A series of 16 experiments, using a total of 2,000 BD6 rats, was designed in order to assess the ability of 8 individual agents or their combinations to modulate the liver and oesophageal
carcinogenesis induced by multiple doses of
diethylnitrosamine (DEN). Of the
antioxidants tested,
sodium selenite,
ascorbic acid, and
butylated hydroxytoluene generally exhibited protective effects on both types of
tumors.

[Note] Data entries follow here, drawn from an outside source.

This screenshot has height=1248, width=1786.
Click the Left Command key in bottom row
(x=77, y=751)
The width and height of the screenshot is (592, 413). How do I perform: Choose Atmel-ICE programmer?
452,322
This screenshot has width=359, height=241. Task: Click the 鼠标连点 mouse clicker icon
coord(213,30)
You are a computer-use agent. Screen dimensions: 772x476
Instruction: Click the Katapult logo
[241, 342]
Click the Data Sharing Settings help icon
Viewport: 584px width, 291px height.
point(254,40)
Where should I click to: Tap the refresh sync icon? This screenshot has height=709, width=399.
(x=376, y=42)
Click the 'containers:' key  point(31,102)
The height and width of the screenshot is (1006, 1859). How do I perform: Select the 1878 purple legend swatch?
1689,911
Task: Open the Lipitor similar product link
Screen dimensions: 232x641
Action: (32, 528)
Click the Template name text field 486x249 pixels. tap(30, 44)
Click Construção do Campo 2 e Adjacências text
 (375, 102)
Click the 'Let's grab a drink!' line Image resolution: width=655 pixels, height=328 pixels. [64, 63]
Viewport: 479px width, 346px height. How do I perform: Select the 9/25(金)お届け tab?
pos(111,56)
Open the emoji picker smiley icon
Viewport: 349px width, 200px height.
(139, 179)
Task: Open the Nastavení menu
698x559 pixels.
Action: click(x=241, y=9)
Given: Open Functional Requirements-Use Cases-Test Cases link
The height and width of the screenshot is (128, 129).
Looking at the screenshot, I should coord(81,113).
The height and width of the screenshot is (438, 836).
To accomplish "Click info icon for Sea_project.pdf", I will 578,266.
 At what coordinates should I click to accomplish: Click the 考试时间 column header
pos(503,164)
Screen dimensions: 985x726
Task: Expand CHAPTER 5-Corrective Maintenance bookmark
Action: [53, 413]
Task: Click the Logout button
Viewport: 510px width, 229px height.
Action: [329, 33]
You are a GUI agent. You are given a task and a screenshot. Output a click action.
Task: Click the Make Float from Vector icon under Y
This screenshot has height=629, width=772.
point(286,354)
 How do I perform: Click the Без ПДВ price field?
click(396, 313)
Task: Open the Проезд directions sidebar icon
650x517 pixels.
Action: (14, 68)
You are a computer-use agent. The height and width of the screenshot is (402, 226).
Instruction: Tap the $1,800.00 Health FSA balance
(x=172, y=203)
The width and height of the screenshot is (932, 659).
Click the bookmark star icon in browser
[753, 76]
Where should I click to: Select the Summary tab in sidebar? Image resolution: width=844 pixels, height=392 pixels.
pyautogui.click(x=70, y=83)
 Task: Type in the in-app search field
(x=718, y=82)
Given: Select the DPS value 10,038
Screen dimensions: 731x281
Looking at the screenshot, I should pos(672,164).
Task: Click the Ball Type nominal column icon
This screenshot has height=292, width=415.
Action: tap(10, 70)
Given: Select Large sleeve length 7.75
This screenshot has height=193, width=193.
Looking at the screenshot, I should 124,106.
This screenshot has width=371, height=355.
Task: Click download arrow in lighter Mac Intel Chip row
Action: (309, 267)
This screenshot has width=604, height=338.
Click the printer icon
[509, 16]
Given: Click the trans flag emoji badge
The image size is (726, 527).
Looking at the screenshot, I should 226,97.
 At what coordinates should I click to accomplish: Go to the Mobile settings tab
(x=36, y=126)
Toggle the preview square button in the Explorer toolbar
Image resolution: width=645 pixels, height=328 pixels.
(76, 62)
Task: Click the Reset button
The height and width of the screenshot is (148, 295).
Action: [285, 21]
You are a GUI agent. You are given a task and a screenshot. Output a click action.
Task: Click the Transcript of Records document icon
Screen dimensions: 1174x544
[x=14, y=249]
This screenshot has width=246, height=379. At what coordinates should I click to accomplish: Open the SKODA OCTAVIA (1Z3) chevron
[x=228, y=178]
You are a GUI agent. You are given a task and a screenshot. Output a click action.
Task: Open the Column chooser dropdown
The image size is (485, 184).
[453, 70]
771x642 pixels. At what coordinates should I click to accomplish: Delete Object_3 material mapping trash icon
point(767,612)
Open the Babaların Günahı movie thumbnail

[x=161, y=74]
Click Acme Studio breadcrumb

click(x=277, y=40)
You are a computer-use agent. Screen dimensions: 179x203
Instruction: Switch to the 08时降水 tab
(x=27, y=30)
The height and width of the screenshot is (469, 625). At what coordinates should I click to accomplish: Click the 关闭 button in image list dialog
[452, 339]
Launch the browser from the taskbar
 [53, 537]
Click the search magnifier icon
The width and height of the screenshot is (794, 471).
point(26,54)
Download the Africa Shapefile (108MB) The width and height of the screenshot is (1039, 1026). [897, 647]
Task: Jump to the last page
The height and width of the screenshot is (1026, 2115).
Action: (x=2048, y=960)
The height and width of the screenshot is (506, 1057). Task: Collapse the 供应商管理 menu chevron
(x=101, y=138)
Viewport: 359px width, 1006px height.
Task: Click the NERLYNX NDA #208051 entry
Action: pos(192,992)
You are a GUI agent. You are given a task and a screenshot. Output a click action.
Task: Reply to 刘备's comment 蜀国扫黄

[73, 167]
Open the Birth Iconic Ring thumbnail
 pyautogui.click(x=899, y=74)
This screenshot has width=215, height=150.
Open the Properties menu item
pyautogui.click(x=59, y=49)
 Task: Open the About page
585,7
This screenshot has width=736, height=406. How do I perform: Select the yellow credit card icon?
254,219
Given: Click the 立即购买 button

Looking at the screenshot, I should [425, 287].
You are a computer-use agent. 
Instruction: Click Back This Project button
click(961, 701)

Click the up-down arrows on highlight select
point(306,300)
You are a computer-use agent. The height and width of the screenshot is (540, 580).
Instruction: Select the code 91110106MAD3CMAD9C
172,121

In contrast,
retinoic acid behaved as a promoter of DEN hepatocarcinogenesis, but this effect could be eliminated by its combination with either
selenite or
butylated hydroxytoluene.
Caffeine and
theophylline, when individually assayed, were devoid of significant protective effects, and the latter
methylxanthine stimulated oesophageal
tumorigenesis when administered after exposure to the
carcinogen.
Caffeine tended to decrease the multiplicity of liver
tumors and potentiated the inhibitory effect of
selenite in the liver. Irrespective of combination with
caffeine, treatment with
phenobarbital before each DEN injection tended to reduce the multiplicity of both liver and oesophageal
tumors. On the other hand, the metabolic inhibitor
diethyldithiocarbamate, given after each DEN injection, dramatically enhanced the incidence and multiplicity of oesophageal
tumors. Thus, on the whole, modulation of DEN
carcinogenesis varied depending on test agents, their combinations, dosages, treatment schedules, and target organ.